▶ _What the exercise asks_
Please rewrite the material below with "coordinates" swapped for "position" and everything else unchanged. Leave the pictures out of your answer.

##### Dataset extract

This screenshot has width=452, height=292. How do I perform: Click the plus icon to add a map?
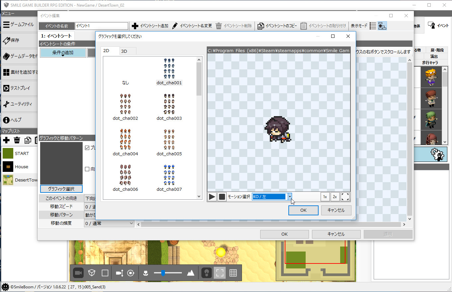point(6,140)
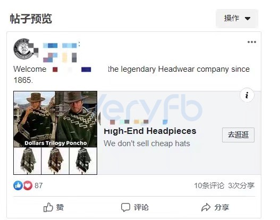Click the 评论 comment button

point(134,207)
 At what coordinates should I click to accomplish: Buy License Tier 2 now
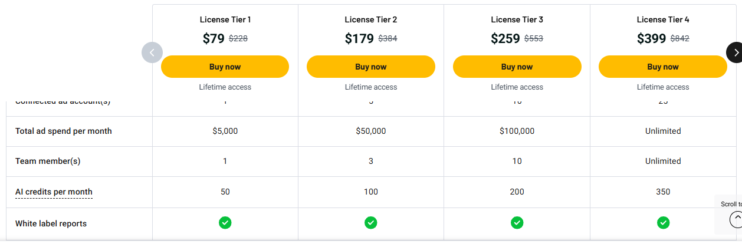coord(370,67)
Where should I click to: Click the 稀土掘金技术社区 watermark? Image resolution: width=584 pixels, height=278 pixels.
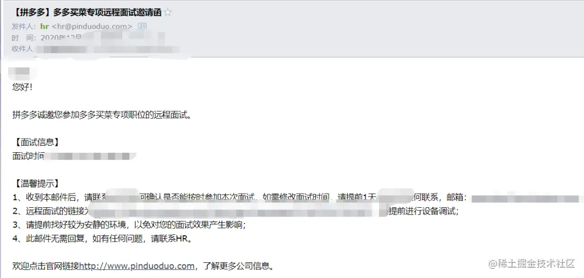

##########

▶ _Solution to this task_
This screenshot has width=452, height=292. How do I perform: Click the plus icon to add a map?
point(6,140)
Click the 评论 comment button

point(134,207)
 At what position should I click to accomplish: Buy License Tier 2 now
coord(370,67)
Where should I click to: Click the 稀土掘金技术社区 watermark? Image resolution: width=584 pixels, height=278 pixels.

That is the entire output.